>> Start ROWS

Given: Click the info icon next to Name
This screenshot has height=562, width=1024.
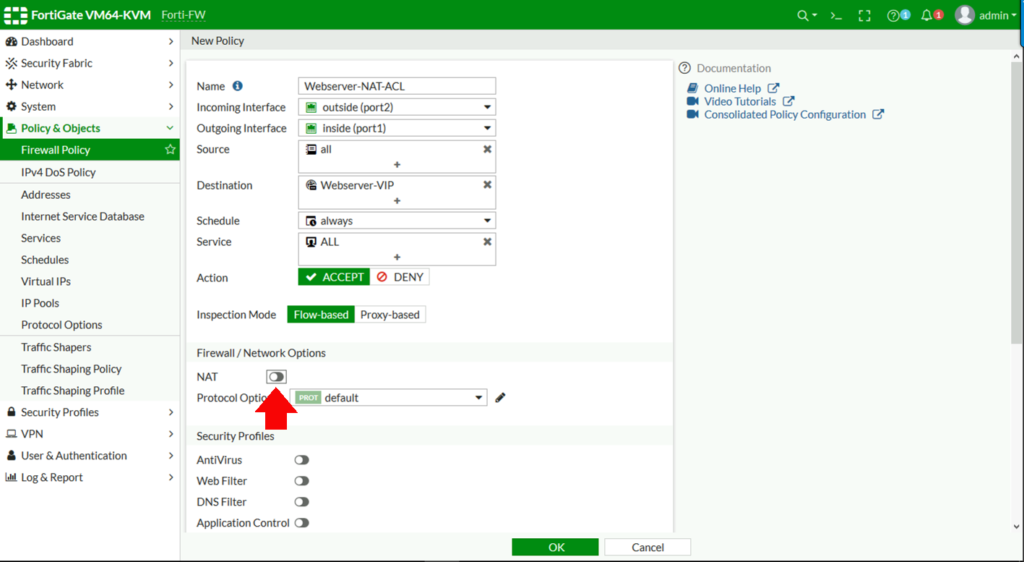Looking at the screenshot, I should point(238,86).
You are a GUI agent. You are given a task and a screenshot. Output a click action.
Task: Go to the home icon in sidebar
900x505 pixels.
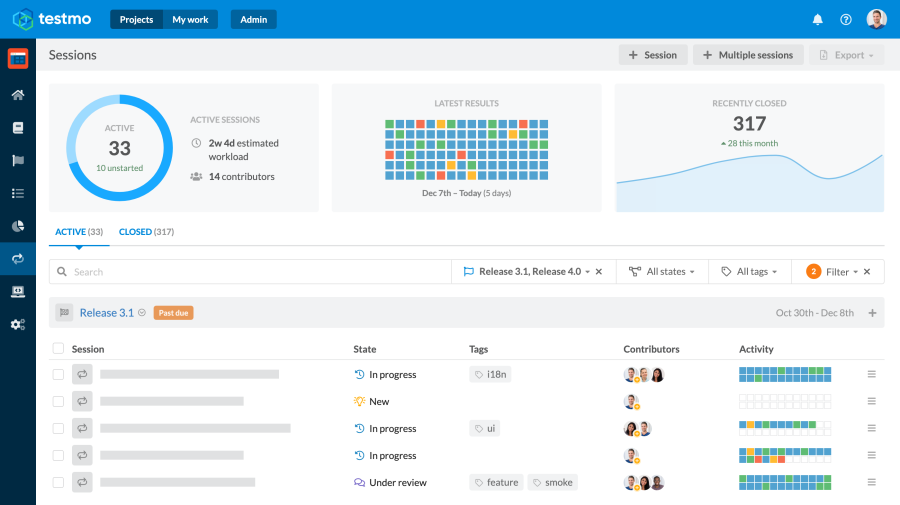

>> End ROWS

Print all of the data above line for line and without any changes, leaving out the pictures.

Given: Click the info icon next to Name
This screenshot has height=562, width=1024.
Looking at the screenshot, I should point(238,86).
You are a GUI agent. You are given a task and a screenshot. Output a click action.
Task: Go to the home icon in sidebar
900x505 pixels.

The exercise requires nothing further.